The other wonderful thing about Hydrangeas is just how easy they dress up the home or a simple garden table. a few years ago, vickie, owner of the garden shop at Lakewold, purchased this table set and created this wonderful space for visitors to sit and read the best, import garden mags. So, i say, go out there and pick a few of your hydrangeas and if you don't have any, go get some!!!

Jul 31, 2010

Sweet Pea

i had a wonderful mini-vacation on Orcas Island this last week of July. my mom, who 'retired' on the island is the most productive gardener i know. in just a mere few years she can create amazing gardens and homes, for that matter. i would hope to think that i inherited this same gene, but i am sure she is out there weeding and watering as my fingers go pitter patter on the keyboard. not quite the same! this blog posts' garden delight was the sweetest, sweet peas that graced her garden gate. their fragrance made it the most wonderful welcome that one could have. i think that i commented on them just about everytime i walked through the darn thing. i spent two lovely "island days" (those of which do not understand this time difference only need to spend a few days on any of the San Juan Island's to understand) with my sweet cousin, Sarah, and my lovely Aunt, Janet. sarah and i had great moments laughing at our silly mothers. there is nothing better than being able to commiserate about family with family. luckily ours is only due to embarrassment rather than mean nasty stuff. then i had another two days on the island filled with marathon reading, chatting with my mom and evening walks to eastsound and the beach. i hated to come back to the hustle and bustle of the "real world", but rather than run around "getting ahead" foolishly, like the rest of the puget sound metropolis, i spent more time with more family, seeing my sister, baby Jason, and Jason's Daddy, Bobby, home for a holiday from the middle east. and then friends... and more babies. i now just need to check dad off the list. two more days to go....(update Dad is checked off)

I summarized my time off, at work, by saying that i was able to do everything that i wanted except win the lottery!

Jul 17, 2010

Water Wise

Since i was already in Bellevue for the Demonstration garden lecture i thought that i would take a quick side trip to the BBG to look at their renovated perennial borders.  Their water wise garden stole the show.  it is so photogenic!  But stay tuned for the perennial Borders.

Bellevue Demonstration Garden

Last Saturday i did a lecture on ferns at the Bellevue Demonstration Garden.  What a cool place!  I was cautious as it was a newly created lecture and quite a distance to drive, especially for a day off.  It was one of the best demonstration gardens I have ever been to!

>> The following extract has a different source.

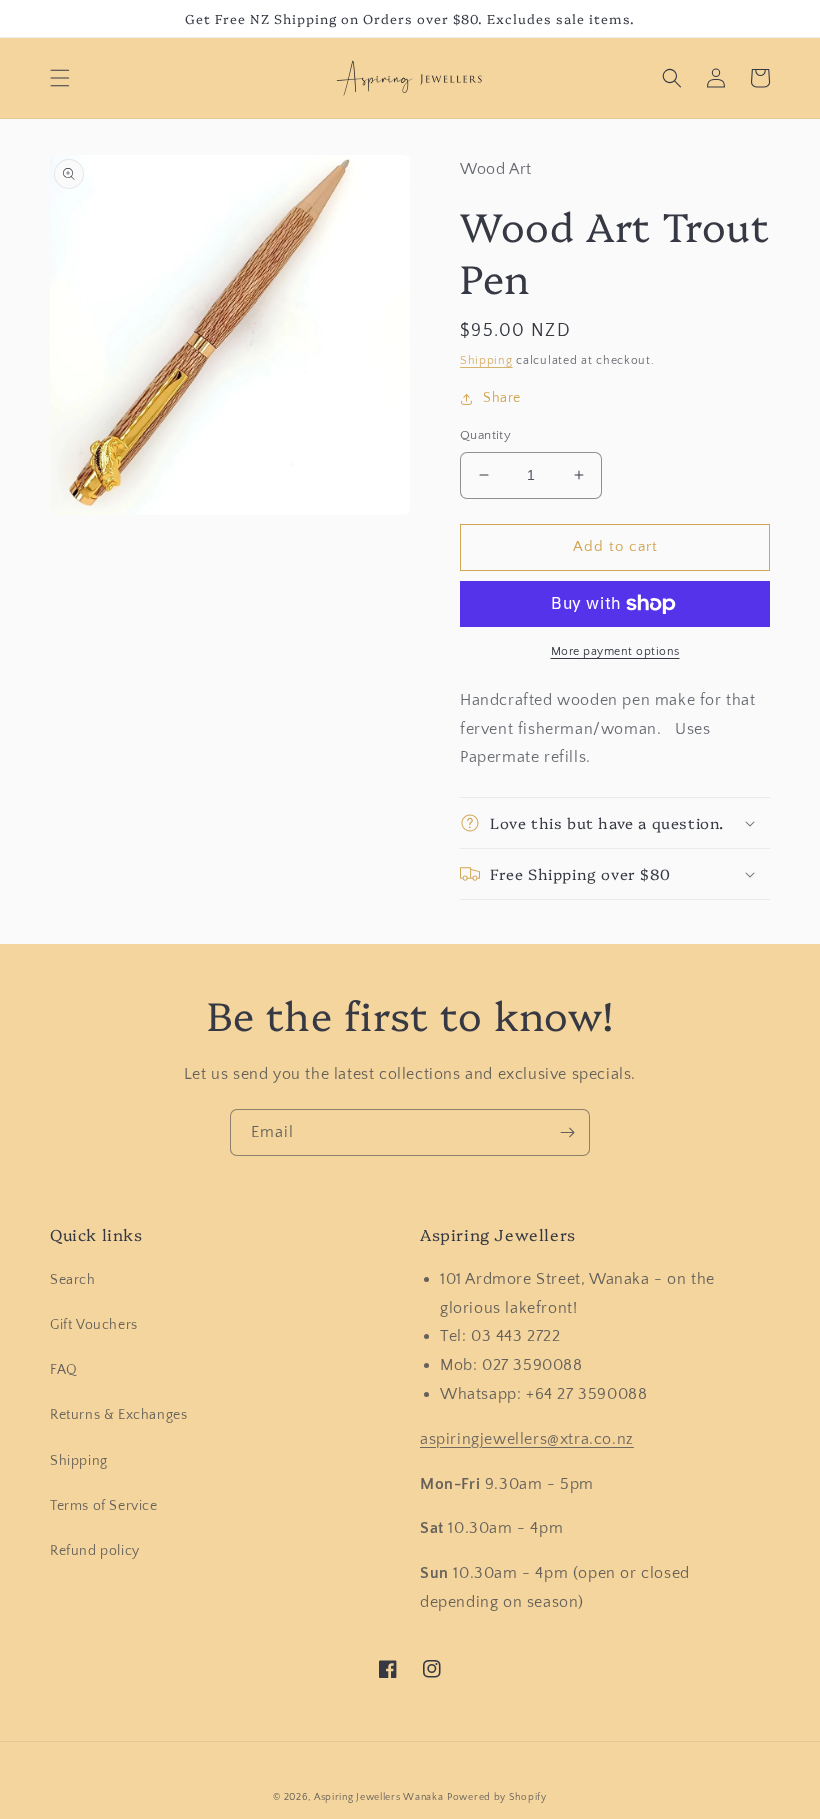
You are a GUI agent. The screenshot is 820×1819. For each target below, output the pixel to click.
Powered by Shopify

Everyone was so friendly and welcoming, even their garden dog, a shibu-enu (They look like a small fox).  I am not sure why i didn't take his photo.  I met the strawberry lady, who's sole duty is to take care of the strawberry patch in the demonstration garden.  They even had a very nice fern garden!  

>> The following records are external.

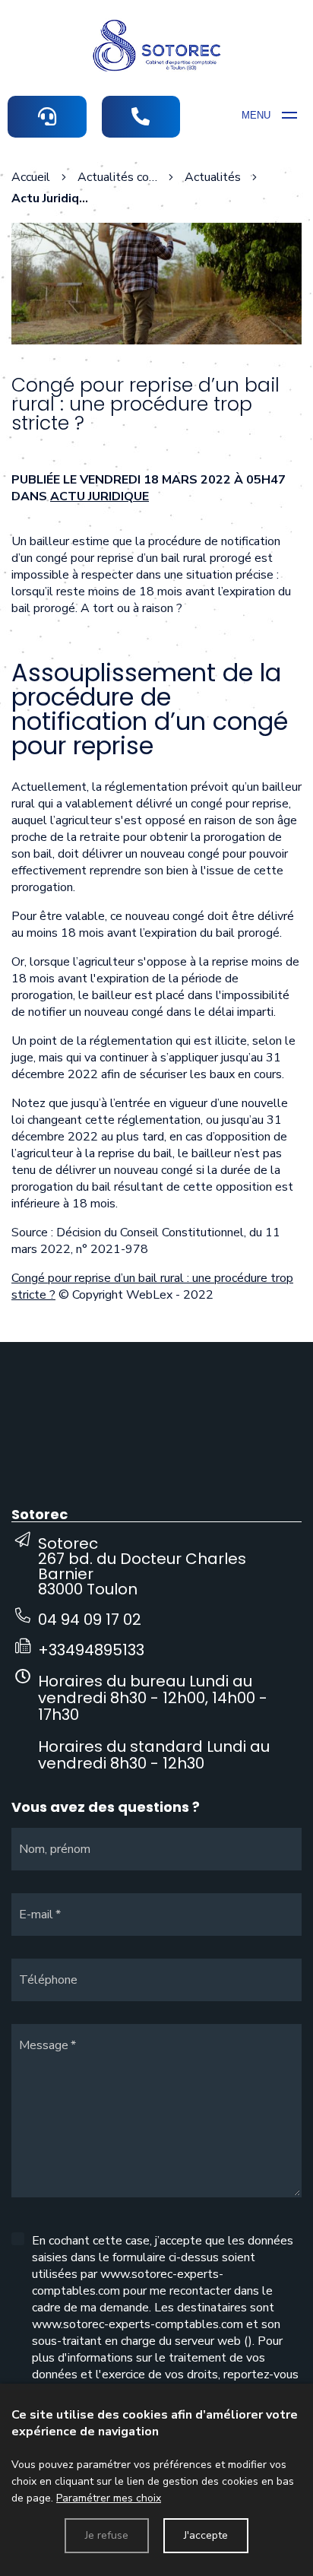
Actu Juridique (99, 496)
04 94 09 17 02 (89, 1619)
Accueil (30, 177)
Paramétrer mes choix (108, 2498)
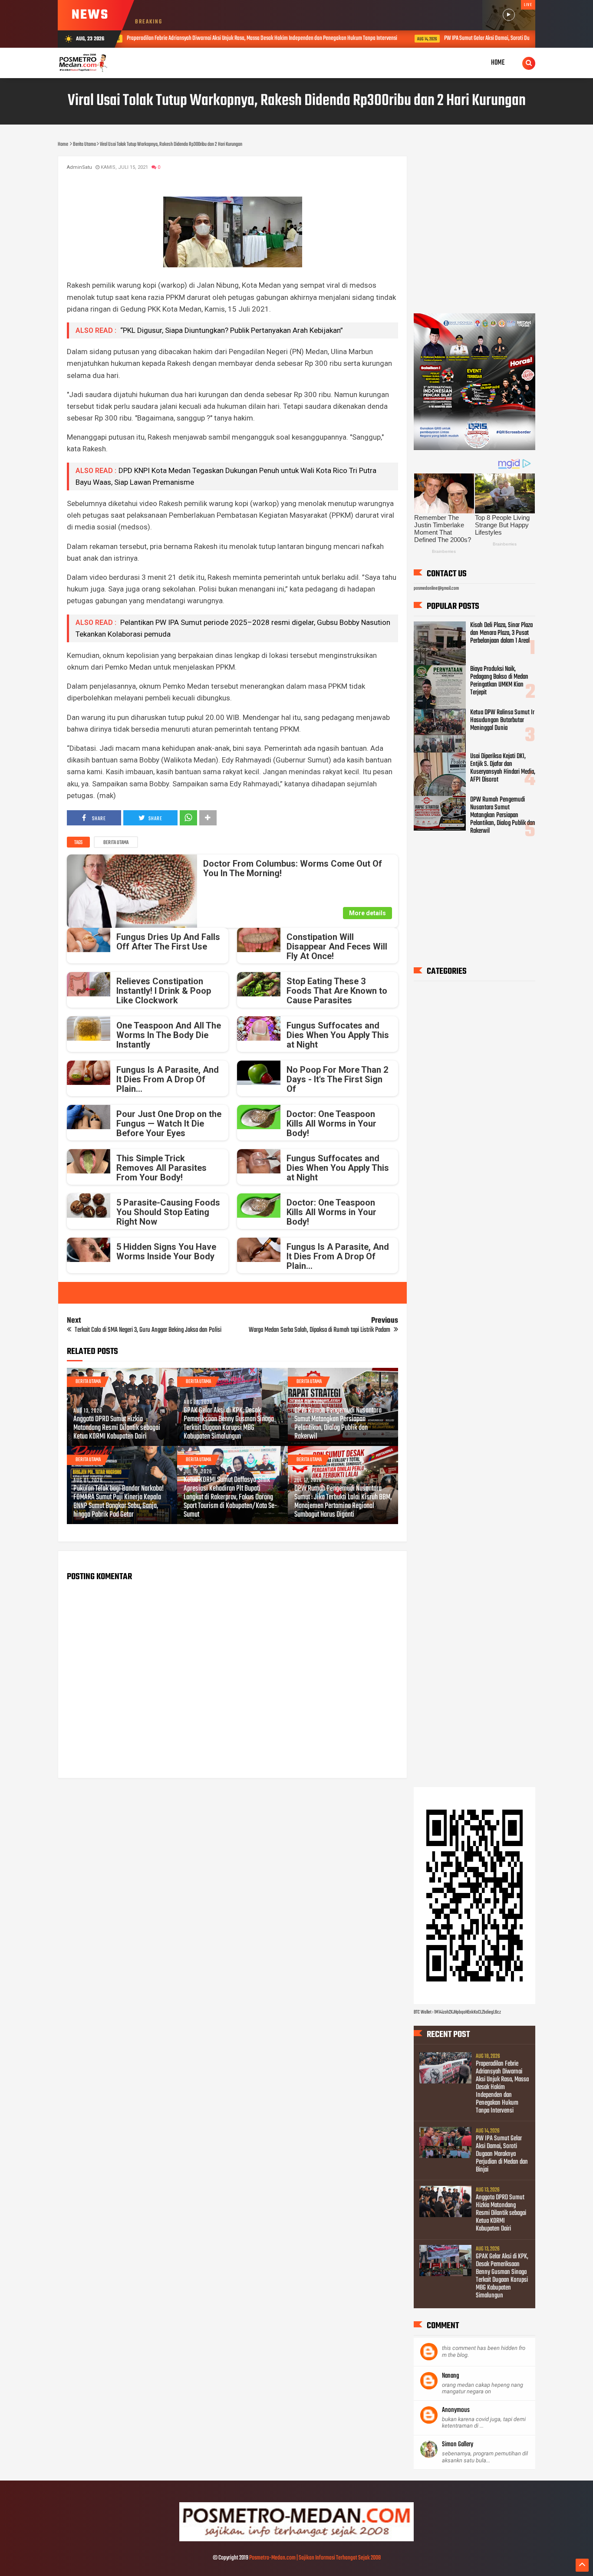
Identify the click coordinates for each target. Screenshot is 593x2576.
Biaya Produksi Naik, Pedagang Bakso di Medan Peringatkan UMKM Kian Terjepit (499, 681)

Back to the presentation...Using a projector and laptop is always a challenge.  Power point presentations are a blessing and a curse.  You can see what i am leading up to, right, ...a disaster!  My Mac was not acknowledged by the projector (should have tried at home), but I was busy at the apple store last night getting help from a mac-genius, who by the way was pretty cute and now i think that only mac computer geeks can actually be cute.  Well cutie-pie-mac-guy ended up getting me for 140 dollars for my charging issues.  So, 140 dollars later i thought i was all set to go.  Ao, after all that, i had to do my presentation on my little 14" screen.  What a patient group.  Be sure that i am going to figure out the compatibility issue. I get so frustrated at Mac Haters!  It is really not fair!  I use both PC at work and mac at home.  So, i go both ways!  Can't they, too!